蕭瑾端詳着手裡的刀,竟是笑了,她還是面無表情地說話時比較吓人,兇巴巴的就顯得色厲内荏。
刀鋒在月光底下映出亮光。
這把刀是小月莺在客棧給她的,肯定對她意義非凡,共浴時他曾問她讨過,她沒肯給,這會兒氣急了,可别後悔才好。
凝香沒找着剩的馍馍,胡亂喝了兩口涼水,回房時蕭瑾已經躺好了。
這人自私自利,他也不問問她要睡哪兒,四腳長伸占了床,順手扔了被子堆在地上。
算了,她又還在意些什麼?
她踩上地鋪,準備鑽回被子裡,跪着被褥上的時候忽然覺得膝頭所觸一片冰冷,伸手一抹,竟然都濕透了。
蕭瑾裹着被子,聲音悶悶的,“茶壺灑了,對不住。”
凝香把褥子底翻過來,竟然都浸透了,這是得灑了多少水啊!
他是存心不想讓她睡了吧?
蕭瑾知道,若他不開口,她是真能在牆角蹲一夜的。他一隻胳膊撐起了身子,往裡側躺了躺,“上來吧。”

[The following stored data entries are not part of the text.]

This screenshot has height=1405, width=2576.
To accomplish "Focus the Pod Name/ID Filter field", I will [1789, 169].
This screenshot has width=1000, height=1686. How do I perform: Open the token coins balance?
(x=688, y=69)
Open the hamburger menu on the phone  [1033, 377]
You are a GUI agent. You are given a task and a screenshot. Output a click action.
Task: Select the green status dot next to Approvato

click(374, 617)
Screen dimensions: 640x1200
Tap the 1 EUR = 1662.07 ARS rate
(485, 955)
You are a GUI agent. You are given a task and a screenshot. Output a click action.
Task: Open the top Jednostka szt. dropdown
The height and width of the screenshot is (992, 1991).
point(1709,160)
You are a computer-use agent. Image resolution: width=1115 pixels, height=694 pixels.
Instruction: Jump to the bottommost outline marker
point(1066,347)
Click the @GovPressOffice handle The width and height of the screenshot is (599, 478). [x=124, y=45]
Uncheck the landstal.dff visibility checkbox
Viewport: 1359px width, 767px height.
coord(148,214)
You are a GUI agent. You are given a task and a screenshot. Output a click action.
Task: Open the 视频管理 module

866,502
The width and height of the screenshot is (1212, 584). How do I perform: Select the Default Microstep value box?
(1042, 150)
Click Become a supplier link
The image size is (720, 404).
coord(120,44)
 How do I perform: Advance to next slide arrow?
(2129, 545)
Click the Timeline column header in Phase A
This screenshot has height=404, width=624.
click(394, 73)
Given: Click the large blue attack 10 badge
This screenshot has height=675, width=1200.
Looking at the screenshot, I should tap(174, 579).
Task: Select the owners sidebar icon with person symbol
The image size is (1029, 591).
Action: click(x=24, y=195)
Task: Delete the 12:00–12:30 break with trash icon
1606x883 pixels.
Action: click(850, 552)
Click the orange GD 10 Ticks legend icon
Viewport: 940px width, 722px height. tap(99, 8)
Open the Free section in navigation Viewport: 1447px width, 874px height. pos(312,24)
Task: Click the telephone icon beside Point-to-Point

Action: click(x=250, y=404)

凝香弄不清楚他葫蘆裡賣的什麼藥,咬牙穿起了衣服,準備倚着門将就着睡。
“上來吧,你怕什麼,我又打不過你。”
凝香往腳上套着襪子,隻見蕭瑾平躺在床上,拍了拍身邊空着的地方,“又不是黃花閨女了……”
凝香幹脆看他到底想倒騰些什麼,把剛披了的外衣一扔,“噔噔噔”上了床,掀了被子往裡頭一躺,這厮果然有詐,她腦袋剛觸到枕頭,整個人就被一把攬到了他的懷裡。她剛想掙紮,他倒好,手一壓,她的鼻子直接擠到他胸口了,連呼氣都難。
他對她今夜異常的主動留下了陰影,于是箍得緊緊的,“睡覺。”
凝香覺得這場景太怪異,不久前他們才打得你死我活,這會兒怎麼又抱到一起了。她想踹他一腳,腿反被他給夾住了,突然想到明日之後他們再無來日,于是也就任他了。
懷裡的女子不再掙紮,蕭瑾伸手摸摸她毛茸茸的腦袋,緩緩閉上了眼睛,突然又記起什麼,嘴唇飛快往她額上碰了碰。
不等凝香圓溜溜的眼睛鼓起來,蕭瑾惡人先告狀,湊到她耳邊道:“睡覺!”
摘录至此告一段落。